Además de las señales evidentes para todos, una de las amenazas más urgentes para la especie es la enfermedad. Antiguos agentes que han producido pestes devastadoras a lo largo de la historia están de vuelta; los microbios se hacen resistentes a los antibióticos en uso, y millares de virus que existían solo en animales se propagan entre humanos, trayendo muerte, miseria, hambre, soledad y tristeza.
Los cambios ambientales modifican bruscamente la incidencia de enfermedades y la mortalidad, y enseguida una nueva epidemia inicia su curso. Estos cambios ambientales, en la edad geológica del Antropoceno, derivan fundamentalmente de actividades humanas. La convicción apocalíptica es tal, que algunos destinan cifras astronómicas para encontrar refugio en otros planetas, en beneficio de unos pocos. El resto parecemos condenados.

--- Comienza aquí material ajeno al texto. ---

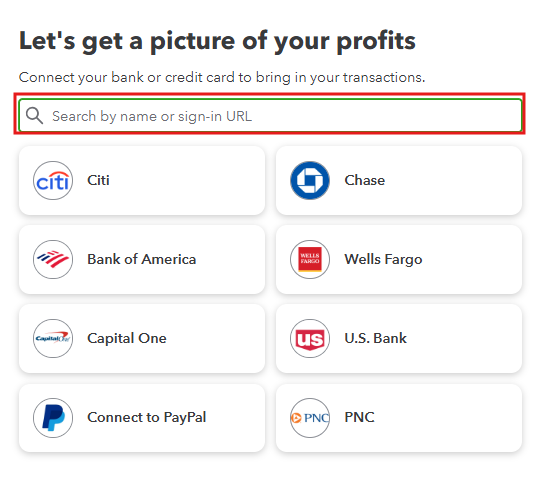543x480 pixels.
Task: Select the Bank of America label
Action: pyautogui.click(x=142, y=259)
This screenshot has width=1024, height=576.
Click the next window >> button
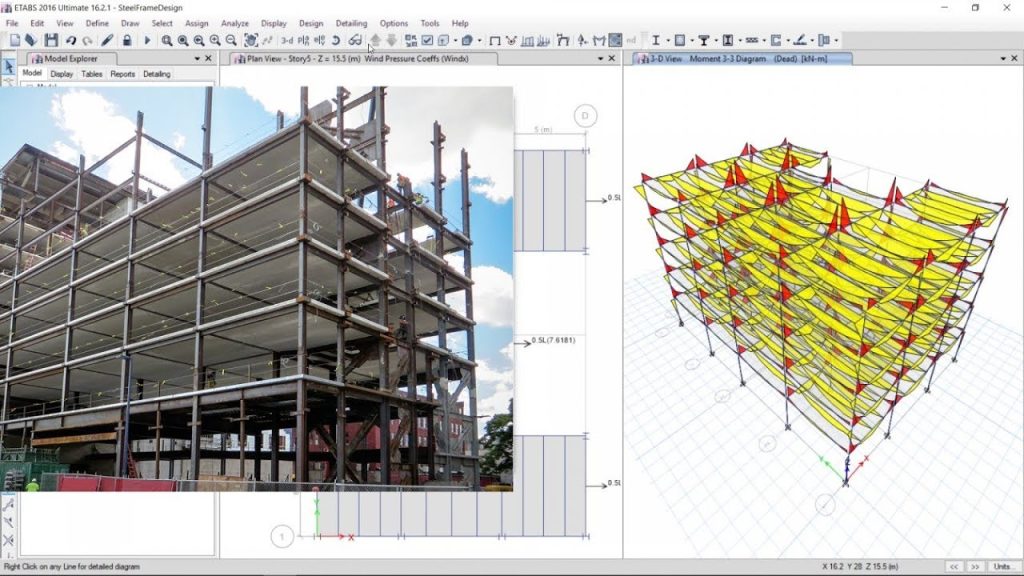[x=976, y=567]
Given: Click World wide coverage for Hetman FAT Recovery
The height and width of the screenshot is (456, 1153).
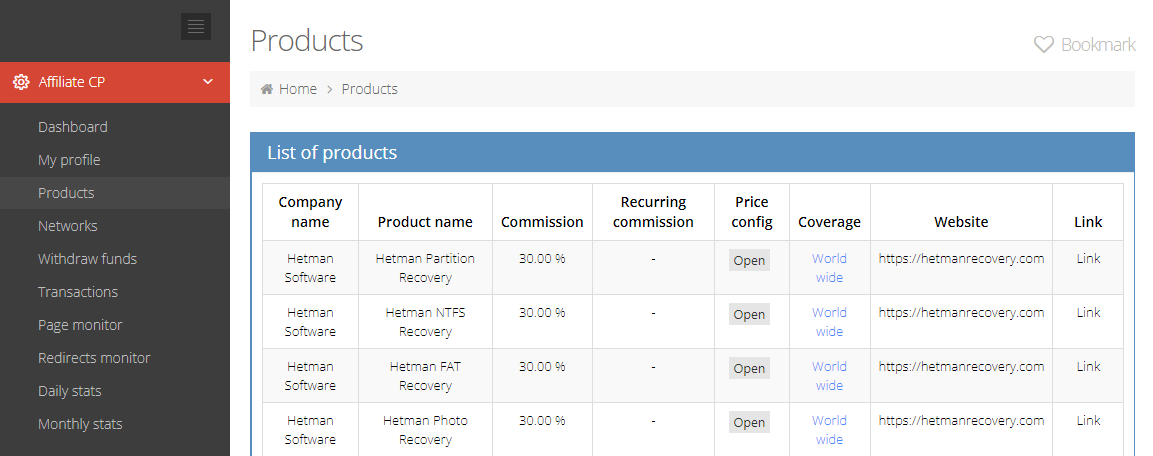Looking at the screenshot, I should click(x=829, y=376).
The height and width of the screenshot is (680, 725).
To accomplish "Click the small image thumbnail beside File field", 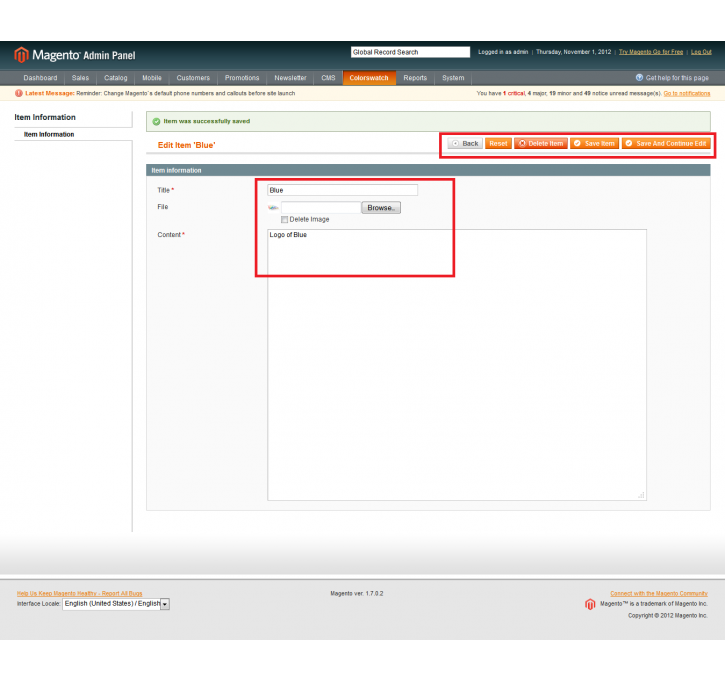I will (x=273, y=208).
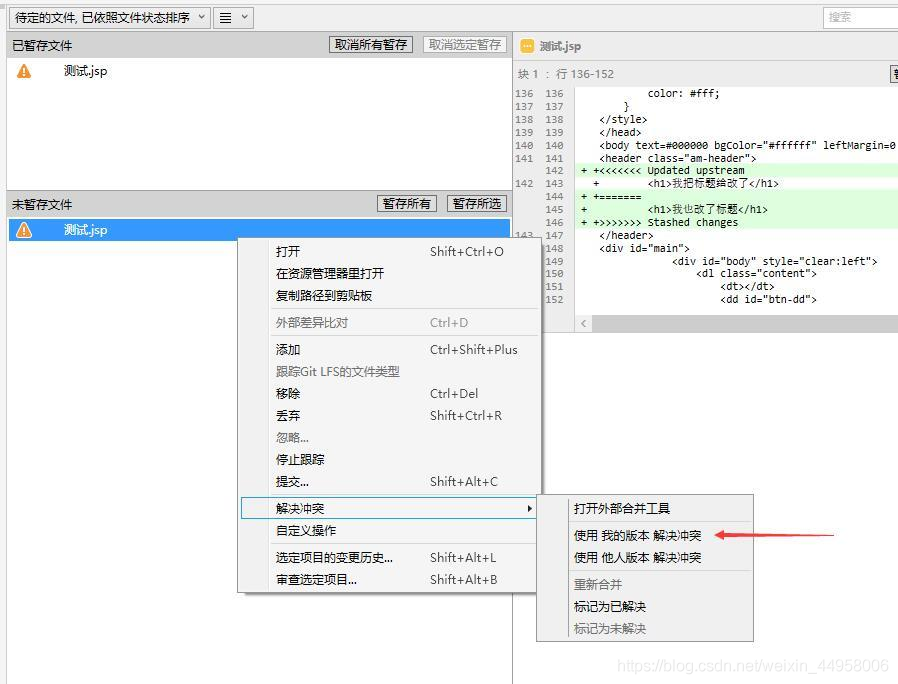Choose 复制路径到剪贴板 from the context menu
The width and height of the screenshot is (898, 684).
click(324, 296)
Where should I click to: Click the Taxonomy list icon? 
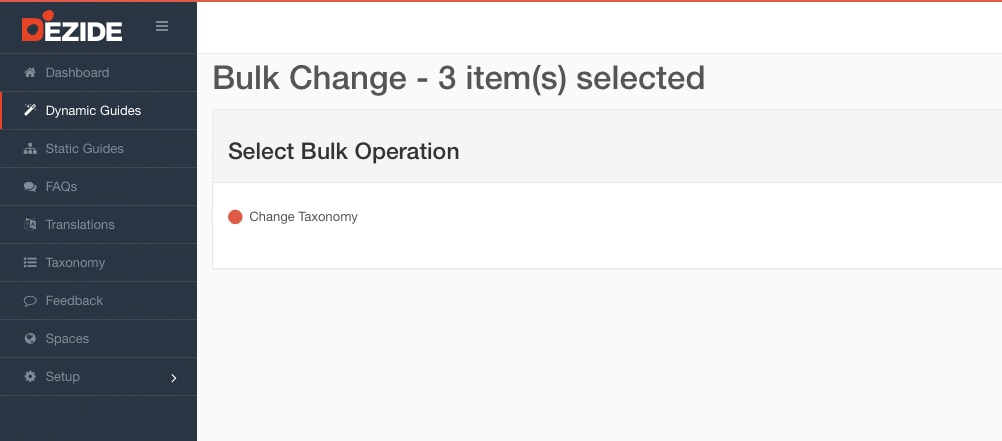coord(30,262)
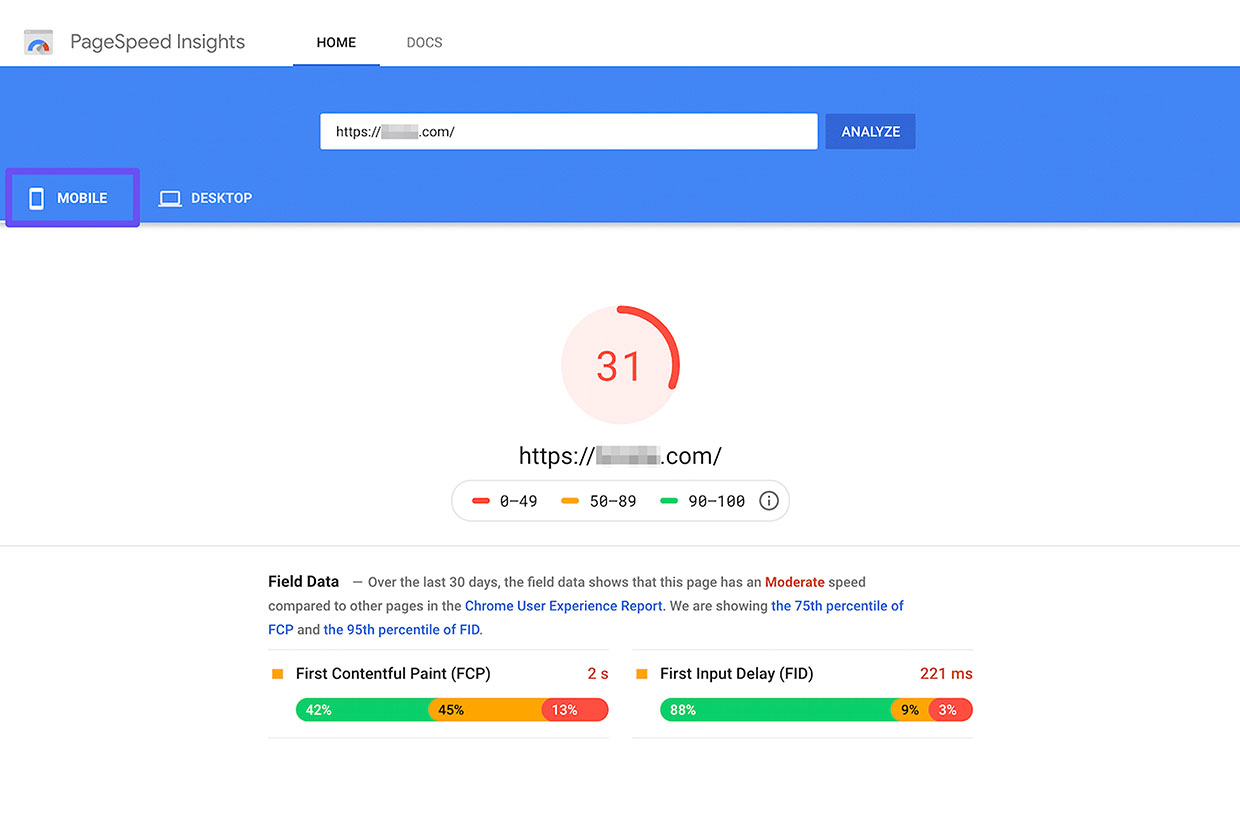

La reciente experiencia del Covid funciona como una advertencia para la necesidad de configurar un cambio radical, poniendo al centro la prevención de enfermedades, la educación sanitaria de la población, y una política nacional de salud pública, que permitan al menos morigerar el impacto. Mientras discutimos estérilmente qué tipo de sistema de atención de salud deberíamos adoptar, descuidamos los signos de los tiempos. ¿Será tarde?